Since very little data has been collected on California American Kestrel populations, the goal of my project is primarily to look at nesting success and nest box occupancy on different agricultural properties in the Central Valley. I am also curious as to whether American Kestrels provided natural pest control services on farms. I began the 2018 breeding season not knowing what to expect in terms of my first season of data collection. After a few setbacks, I was able to install 50 American Kestrel nest boxes on four different properties and started monitoring the boxes for occupancy and nesting status in March. In total, six nest boxes were occupied by American Kestrels, fledging a total of 19 successful kestrels! In addition, one box was occupied by a Western Screech-owl and another by an Ash-throated Flycatcher.
Top: An adult female kestrel with 5 eggs. Bottom: A Western Screech-owl adult with three nestlings.
Interested in documenting prey delivered to nestlings, I stationed myself and volunteers in range of the nest boxes with binoculars where we attempted to identify prey being delivered and monitoring provisioning rates. That proved to be difficult, as most prey items were so small it was almost impossible to identify them, and the kestrels moved faster than we had expected making it difficult to focus on the prey items. That’s when I knew it was time to go back to the drawing board. I installed a motion-activated camera for my last nest box to document prey items as the adults brought back prey to the nest boxes and this proved to be the solution I was looking for! Even though I installed the camera in the middle of the nesting cycle at only one nest box, I documented the prey deliveries to the young from 15 days old to fledging.

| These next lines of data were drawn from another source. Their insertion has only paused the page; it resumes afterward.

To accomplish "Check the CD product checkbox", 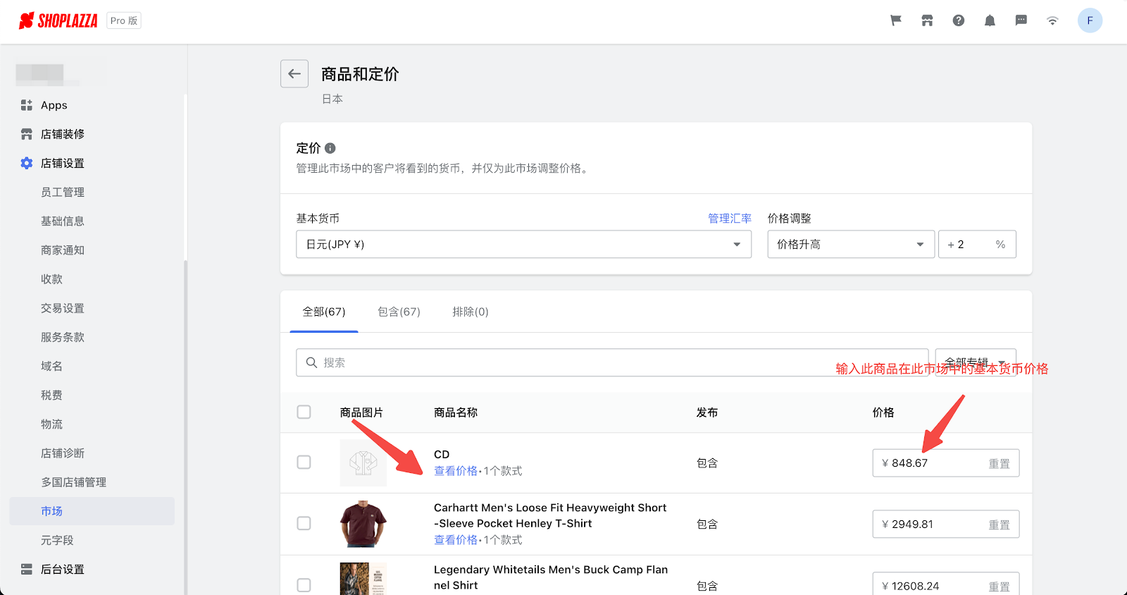I will (304, 462).

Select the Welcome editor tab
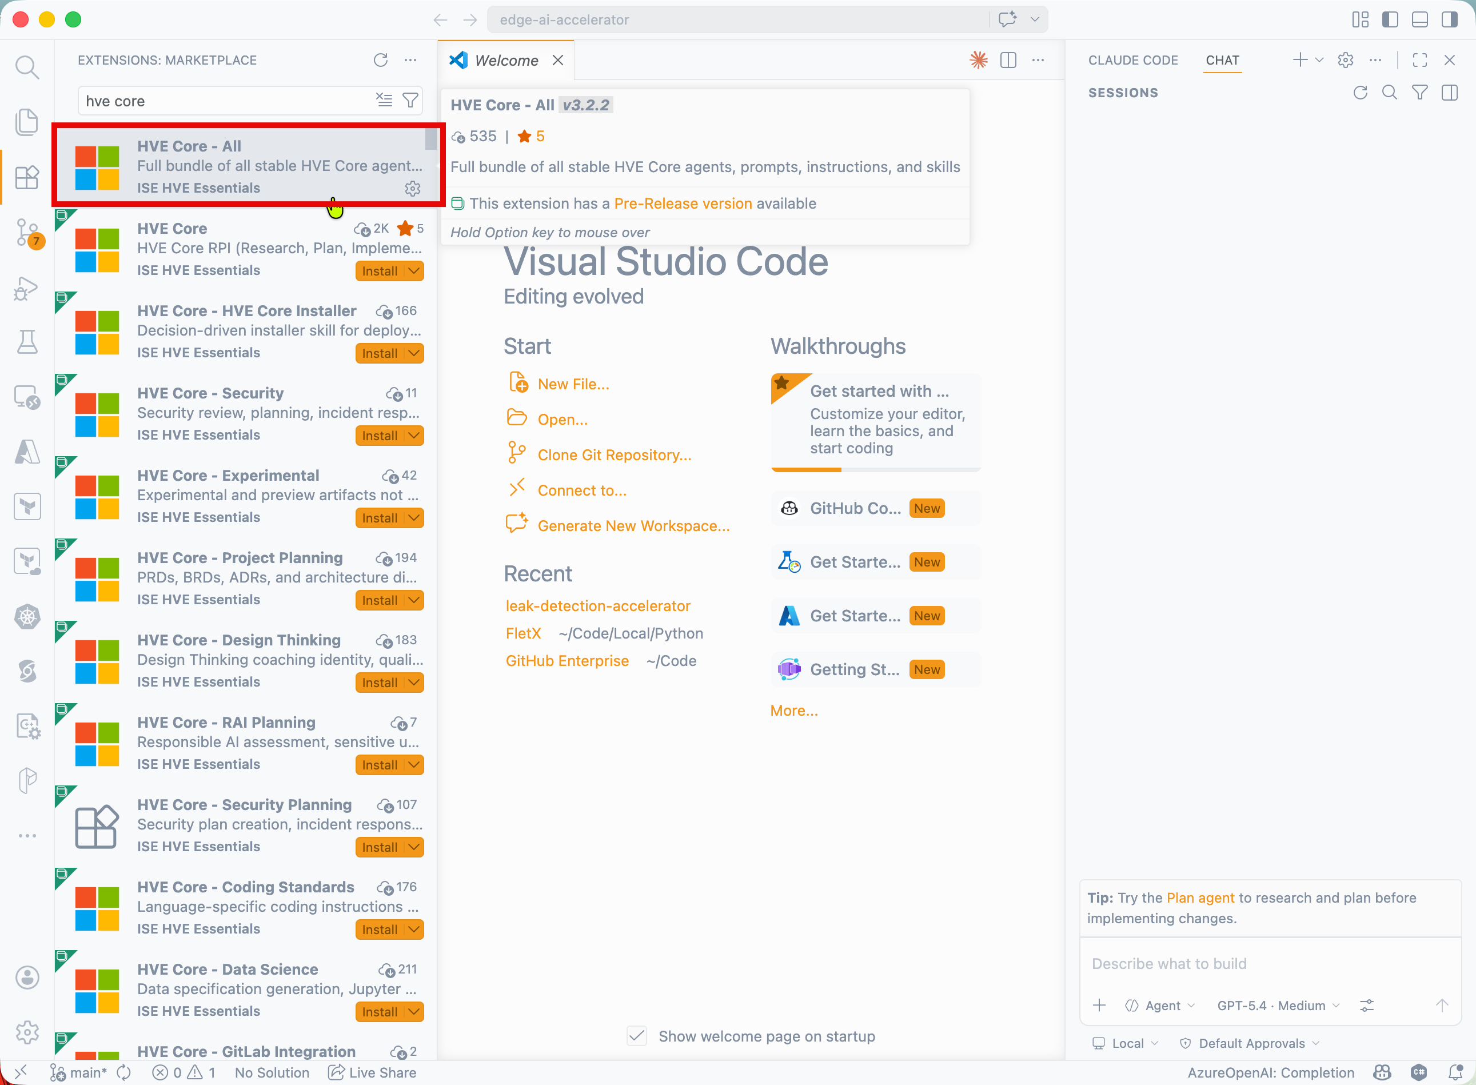coord(506,60)
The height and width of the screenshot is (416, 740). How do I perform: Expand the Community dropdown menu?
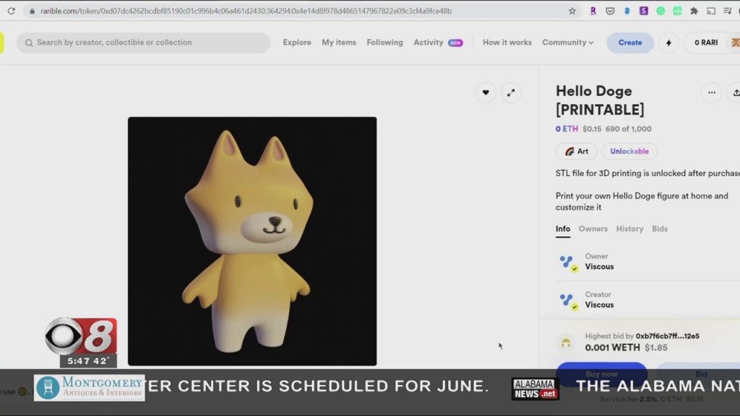[x=567, y=43]
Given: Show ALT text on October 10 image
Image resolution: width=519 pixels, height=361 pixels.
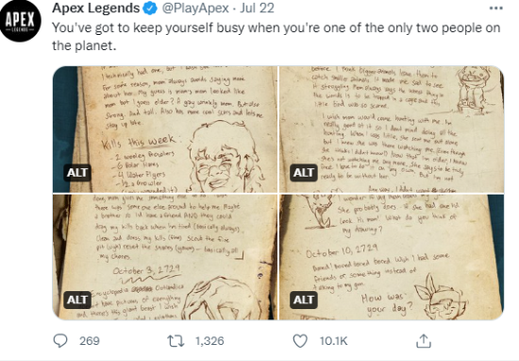Looking at the screenshot, I should point(304,300).
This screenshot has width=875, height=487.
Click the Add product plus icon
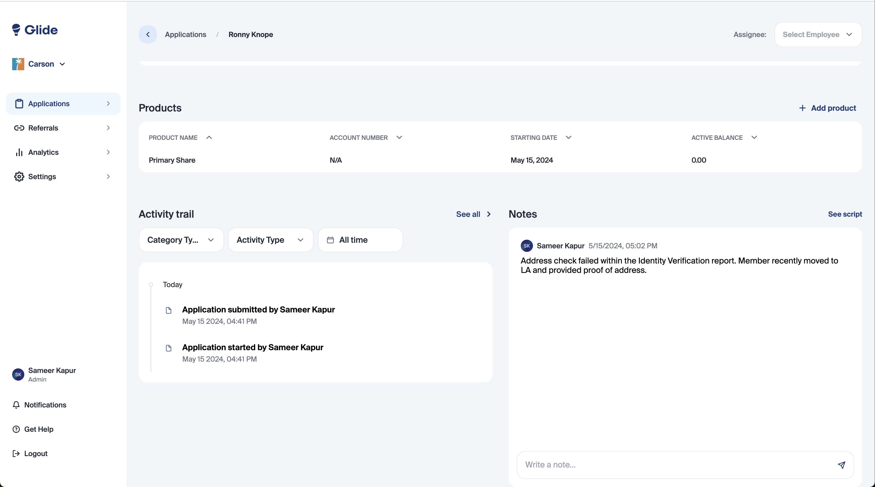point(802,108)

An adult female kestrel delivering a Western Fence Lizard to her young.
Unfortunately, that was also the same time the County wildfire decided to hit, and the property hosting the nest box was evacuated. I was unable to access the camera and nest box for a couple weeks due to the smoke. Luckily, the fire was finally controlled, and I was able to get in to assess the damage. All nestlings had survived but were slightly underdeveloped likely due to a decrease in prey delivery during the fire. Amazingly, the camera batteries hadn’t died, and I captured the smoke of the fire descending on the nest box. I was also able to see that the parents were still delivering to the young and were, hopefully, making up for the period of slower deliveries.
The visible layer of smoke and glowing sun visible from the nest box camera on the second day of the County Fire.
After a week more of development, three of the young successfully fledged, which was captured on camera. After the successful implementation of the motion-activated camera on one nest box, next season I will be installing cameras on all of the occupied nest boxes in order to document prey items delivered to the nestlings and capture any other interesting behavior.
A “leap of faith” as one of the nestlings leaves the nest box for the first time.